What to produce:
Check each line of the entries for "green" and report the ones that have it.
START Information provided
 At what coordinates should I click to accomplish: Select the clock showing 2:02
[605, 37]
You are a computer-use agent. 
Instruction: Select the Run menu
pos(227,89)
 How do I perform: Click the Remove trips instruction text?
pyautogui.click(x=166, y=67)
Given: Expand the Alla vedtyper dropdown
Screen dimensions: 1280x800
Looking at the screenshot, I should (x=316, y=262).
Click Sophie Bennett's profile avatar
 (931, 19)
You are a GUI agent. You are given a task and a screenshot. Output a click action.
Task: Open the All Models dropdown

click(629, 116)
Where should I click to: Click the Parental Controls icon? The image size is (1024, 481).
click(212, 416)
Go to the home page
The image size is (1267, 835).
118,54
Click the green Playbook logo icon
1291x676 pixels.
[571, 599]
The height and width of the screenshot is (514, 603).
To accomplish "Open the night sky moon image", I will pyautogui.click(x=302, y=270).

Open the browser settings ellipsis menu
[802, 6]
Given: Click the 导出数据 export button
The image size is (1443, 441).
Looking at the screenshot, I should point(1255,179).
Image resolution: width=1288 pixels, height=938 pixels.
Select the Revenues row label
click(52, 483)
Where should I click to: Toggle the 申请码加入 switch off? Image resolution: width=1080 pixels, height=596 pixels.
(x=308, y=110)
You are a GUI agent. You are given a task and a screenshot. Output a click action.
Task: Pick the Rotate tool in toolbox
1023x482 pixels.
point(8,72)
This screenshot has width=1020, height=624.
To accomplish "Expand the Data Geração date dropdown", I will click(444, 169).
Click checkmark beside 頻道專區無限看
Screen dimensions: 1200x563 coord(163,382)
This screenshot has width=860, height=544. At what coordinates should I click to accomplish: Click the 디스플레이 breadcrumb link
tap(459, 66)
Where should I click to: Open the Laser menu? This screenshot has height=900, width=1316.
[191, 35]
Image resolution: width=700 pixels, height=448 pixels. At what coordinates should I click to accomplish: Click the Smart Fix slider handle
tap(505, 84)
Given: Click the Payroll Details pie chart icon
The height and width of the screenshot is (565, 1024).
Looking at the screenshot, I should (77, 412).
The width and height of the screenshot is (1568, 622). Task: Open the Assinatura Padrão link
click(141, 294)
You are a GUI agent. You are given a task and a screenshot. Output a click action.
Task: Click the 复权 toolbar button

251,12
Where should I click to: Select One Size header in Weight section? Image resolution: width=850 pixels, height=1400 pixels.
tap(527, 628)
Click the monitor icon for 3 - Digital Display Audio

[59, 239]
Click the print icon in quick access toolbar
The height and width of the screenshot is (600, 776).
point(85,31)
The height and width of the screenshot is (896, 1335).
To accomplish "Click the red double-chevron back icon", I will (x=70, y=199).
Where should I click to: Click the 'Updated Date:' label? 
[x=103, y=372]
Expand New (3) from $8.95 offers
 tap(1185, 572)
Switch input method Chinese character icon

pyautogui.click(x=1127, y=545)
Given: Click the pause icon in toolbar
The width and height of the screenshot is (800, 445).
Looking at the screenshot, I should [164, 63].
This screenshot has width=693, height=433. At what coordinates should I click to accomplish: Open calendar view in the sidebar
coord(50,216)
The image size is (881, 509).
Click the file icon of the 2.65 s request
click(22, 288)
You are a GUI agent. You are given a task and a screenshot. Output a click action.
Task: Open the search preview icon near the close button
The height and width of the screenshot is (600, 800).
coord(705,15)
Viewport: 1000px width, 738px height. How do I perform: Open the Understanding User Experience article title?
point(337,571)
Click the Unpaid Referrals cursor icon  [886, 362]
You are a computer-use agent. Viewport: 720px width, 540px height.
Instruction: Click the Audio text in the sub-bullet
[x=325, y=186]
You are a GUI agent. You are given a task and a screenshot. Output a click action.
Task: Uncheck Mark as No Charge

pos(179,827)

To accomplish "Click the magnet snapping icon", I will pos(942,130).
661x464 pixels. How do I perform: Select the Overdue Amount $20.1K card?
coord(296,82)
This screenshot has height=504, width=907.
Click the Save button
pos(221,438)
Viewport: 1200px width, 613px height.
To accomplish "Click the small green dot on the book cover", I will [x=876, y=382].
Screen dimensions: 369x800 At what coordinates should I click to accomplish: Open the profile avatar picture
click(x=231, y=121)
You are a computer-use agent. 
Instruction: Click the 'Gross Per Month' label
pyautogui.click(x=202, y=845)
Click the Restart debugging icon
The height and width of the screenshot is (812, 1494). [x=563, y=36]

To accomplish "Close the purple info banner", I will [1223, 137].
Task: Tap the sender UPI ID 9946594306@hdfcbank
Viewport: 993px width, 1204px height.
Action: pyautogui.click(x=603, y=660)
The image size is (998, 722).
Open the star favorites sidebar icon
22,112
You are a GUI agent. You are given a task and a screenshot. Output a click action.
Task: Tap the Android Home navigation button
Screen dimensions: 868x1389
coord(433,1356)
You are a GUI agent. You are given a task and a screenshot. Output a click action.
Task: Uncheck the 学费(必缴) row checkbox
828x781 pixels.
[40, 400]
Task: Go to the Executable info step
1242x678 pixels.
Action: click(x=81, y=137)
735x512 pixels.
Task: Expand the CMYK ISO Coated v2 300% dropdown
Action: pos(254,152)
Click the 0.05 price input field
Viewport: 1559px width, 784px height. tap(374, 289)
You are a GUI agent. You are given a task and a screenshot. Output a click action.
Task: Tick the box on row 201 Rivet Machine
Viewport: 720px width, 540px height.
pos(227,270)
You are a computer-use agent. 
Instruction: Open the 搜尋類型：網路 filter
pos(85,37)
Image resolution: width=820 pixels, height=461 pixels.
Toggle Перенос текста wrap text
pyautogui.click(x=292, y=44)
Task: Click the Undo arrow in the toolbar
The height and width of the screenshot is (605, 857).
END Information provided
Task output:
Click the green Playbook logo icon
To accomplish "Click the small green dot on the book cover", I will [x=876, y=382].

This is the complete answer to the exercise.